FACT 6.1.1. **The Central Limit Theorem** [**CLT**] Suppose we have a large population on which is defined a quantitative random variable \(X\) whose population mean is \(\ \mu_X\) and whose population standard deviation is \(\ \sigma_X\). Fix a whole number \(n\ge30\). As we take repeated, independent SRSs of size \(n\), the distribution of the sample means \(\overline{x}\) of these SRSs is approximately \(N(\ \mu_X, \sigma_X/\sqrt{n})\). That is, the distribution of \(\overline{x}\) is approximately Normal with mean \(\ \mu_X\) and standard deviation \(\sigma_X/\sqrt{n}\).

Furthermore, as \(n\) gets bigger, the Normal approximation gets better.

Note that the CLT has several nice pieces. First, it tells us that the middle of the histogram of sample means, as we get repeated independent samples, is the same as the mean of the original population – *the mean of the sample means is the population mean*. We might write this as \(\ \sigma_{\bar{X}} = \mu_X\).

Second, the CLT tells us precisely how much less variation there is in the sample means because of the process noted above whereby averages are closer to the middle of some data than are the data values themselves. The formula is \(\ \sigma_{\bar{X}} = \sigma_x/\sqrt{n}\).

Finally and most amazingly, the CLT actually tells us exactly what is the shape of the distribution for \(\overline{x}\) – and it turns out to be that complicated formula we gave Definition 4.3.19. This is completely unexpected, but somehow the universe knows that formula for the Normal distribution density function and makes it appear when we construct the histogram of sample means.

Here is an example of how we use the CLT:

EXAMPLE 6.1.2. We have said elsewhere that adult American males’ heights in inches are distributed like \(N(69, 2.8)\). Supposing this is true, let us figure out what is the probability that 52 randomly chosen adult American men, lying down in a row with each one’s feet touching the next one’s head, stretch the length of a football field. [Why 52? Well, an American football team may have up to 53 people on its active roster, and one of them has to remain standing to supervise everyone else’s formation lying on the field....]

First of all, notice that a football field is 100 yards long, which is 300 feet or 3600 inches. If every single one of our randomly chosen men was exactly the average height for adult men, that would a total of \(52*69=3588\) inches, so they would not stretch the whole length. But there is variation of the heights, so maybe it will happen sometimes....
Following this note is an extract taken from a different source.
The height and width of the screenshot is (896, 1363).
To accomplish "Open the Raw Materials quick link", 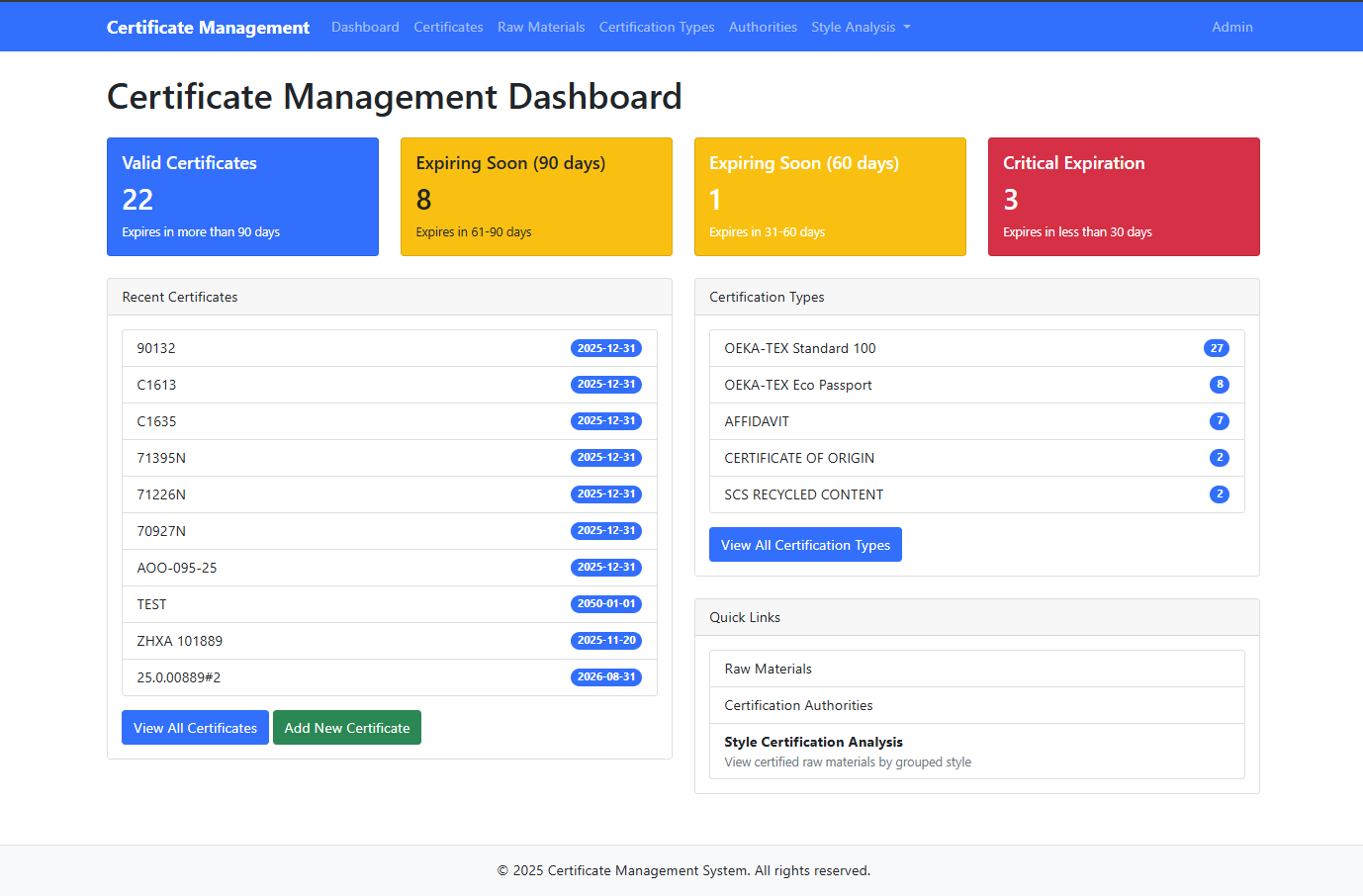I will [x=768, y=669].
So imagine we have chosen 52 random adult American men. Measure each of their heights, and call those numbers \(x_1, x_2, \dots, x_{52}\). What we are trying to figure out is whether \(\sum x_i \ge 3600\). More precisely, we want to know \[P\left(\sum x_i \ge 3600\right)\ .\] Nothing in that looks familiar, but remember that the 52 adult men were chosen randomly. The best way to choose some number, call it \(n=52\), of individuals from a population is to choose an SRS of size \(n\).

Let’s also assume that we did that here. Now, having an SRS, we know from the CLT that the sample mean \(\overline{x}\) is \(N(69, 2.8/\sqrt{52})\) or, doing the arithmetic, \(N(69, .38829)\).
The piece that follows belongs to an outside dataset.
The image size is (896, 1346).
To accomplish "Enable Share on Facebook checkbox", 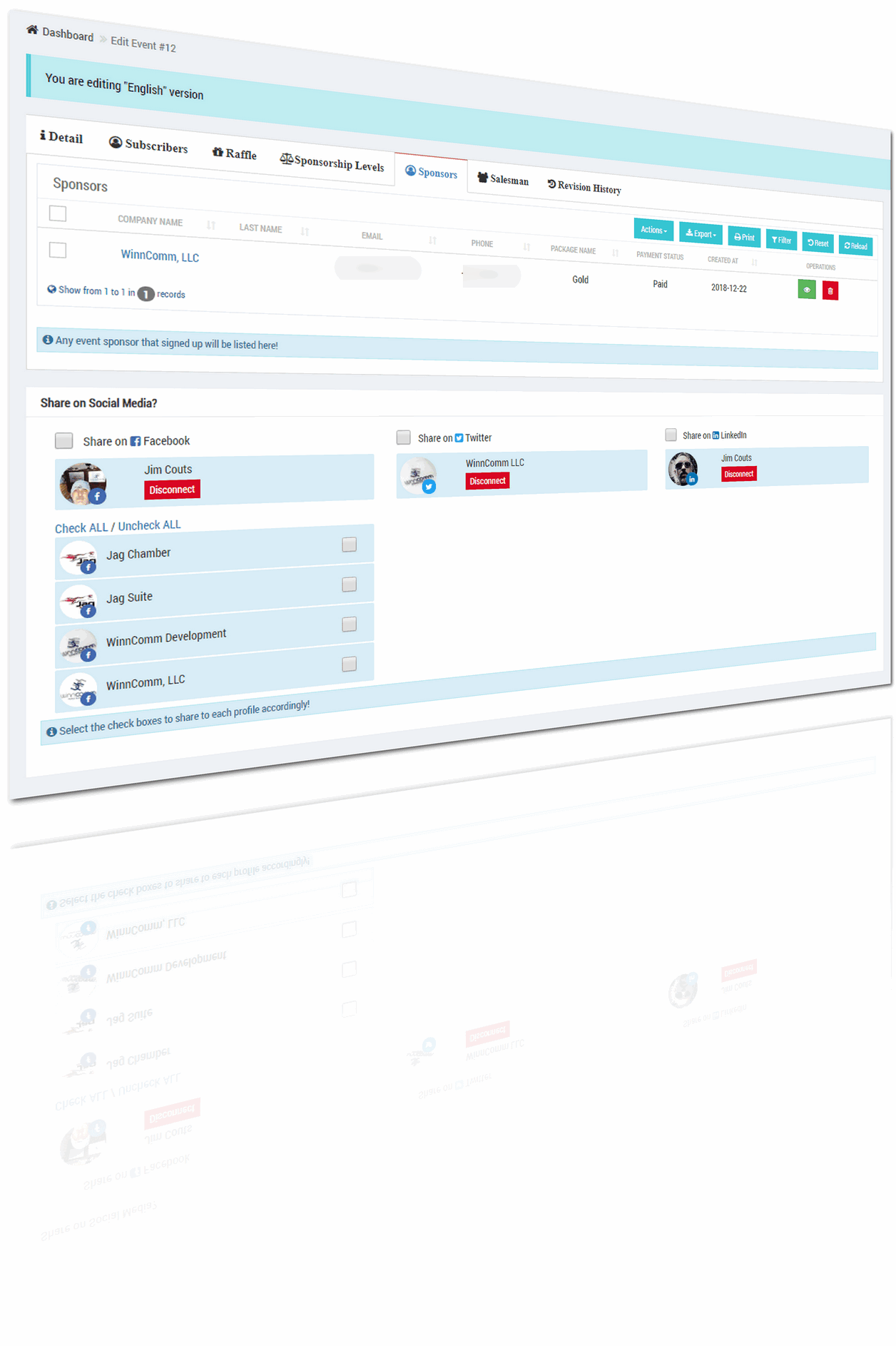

But the question we are considering here doesn’t mention \(\overline{x}\), you cry! Well, it almost does: \(\overline{x}\) is the sample mean given by \[\overline{x} = \frac{\sum x_i}{n} = \frac{\sum x_i}{52} \ .\] What that means is that the inequality \[\sum x_i \ge 3600\] amounts to exactly the same thing, by dividing both sides by 52, as the inequality \[\frac{\sum x_i}{52} \ge \frac{3600}{52}\] or, in other words, \[\overline{x} \ge 69.23077\ .\] Since these inequalities all amount to the same thing, they have the same probabilities, so \[P\left(\sum x_i \ge 3600\right) = P\left(\overline{x} \ge 69.23077\right)\ .\] But remember \(\overline{x}\) was \(N(69, .38829)\), so we can calculate this probability with **LibreOffice Calc** or **Microsoft Excel** as \[\begin{aligned} P\left(\overline{x} \ge 69.23077\right) & = 1 - P\left(\overline{x} < 69.23077\right)\\ & = \text{\tt NORM.DIST}(69.23077, 69, .38829, 1)\\ & = .72385\end{aligned}\] where here we first use the probability rule for complements to turn around the inequality into the direction that NORM.DIST calculates.

Thus the chance that 52 randomly chosen adult men, lying in one long column, are as long as a football field, is 72.385%.